[rhelv6-beta-list] My first experiences with RHEL6 beta

Nico Kadel-Garcia nkadel at gmail.com
Sat Jun 12 17:40:48 UTC 2010


This was a long comment from Jon Masters. I'll focus on one point.

On Thu, Jun 10, 2010 at 2:03 PM, Jon Masters <jcm at redhat.com> wrote:
> On Thu, 2010-06-10 at 17:19 +0800, John Summerfield wrote:
>
>> First, I did a text install. I was very surprised how many pointless
>> questions it asked, and how many sensible ones it didn't ask. Like, "Do
>> you wan swap?"
>
> Can you let us know if there was a reason that you could not do a vnc
> install? This will give you a lot of flexibility during installation.
>
>> I do not want swap. I especially do not want 2 Gbytes of swap on a test
>> virtual machine.
>
> It can be a little frustrating to use virtual disk space for swap
> volumes, but it is highly recommended in general by the Linux community
> that you use a swap volume. As has been pointed out, LVM really does
> mitigate a lot of the file-vs-volume issues. The kernel really likes
> having swap because it is able to better manage cacheing and virtual
> memory with the option to page stuff out to disk. Even under virt.,
> there are many good reasons to have swap around. There is separate work
> ongoing upstream to reduce double-cacheing type situations, but they
> don't pertain to using swap space with a virtual machine.

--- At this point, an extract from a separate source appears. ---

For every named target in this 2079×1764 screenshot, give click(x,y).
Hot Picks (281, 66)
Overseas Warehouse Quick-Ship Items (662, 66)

Nonsense. While LVM is useful for re-allocating disk space for
alternative partition layouts, and its snapshot capability is very
useful in some environments, and it can handle this reasonably
gracefully, it does absolutely nothing for resizing the filesystems.
That requires more sophisticated tools, which so far as I can tell
remain poorly integrated with Linux. There are a few tools that take a
shot at thus, such as the Gnome parted utility (gparted, often
mis-identified as GNU parted). That's a very powerful and flexible
tool, and I'd have loved to use it for the "4096 byte block virtual
image alignment" problem, but it doesn't have resolution down to
sectors, only to cylinders, so I couldn't use it.

The LVM tools also suffer from rather inconsistent formats and
syntactical usage. Mounted disk partitions show up as
/dev/[volgroup]/[logvol]. But that "file" is actually a symlink to
/dev/mapper/volgroup-logvol. The result is that, for example, such
partitions used for swap don't show up as "/dev/[volgrouup]/[logvol]",
they show up with the actual /dev/mapper/* name, and the contents of
/proc/swap have to be parsed appropriately to go with that.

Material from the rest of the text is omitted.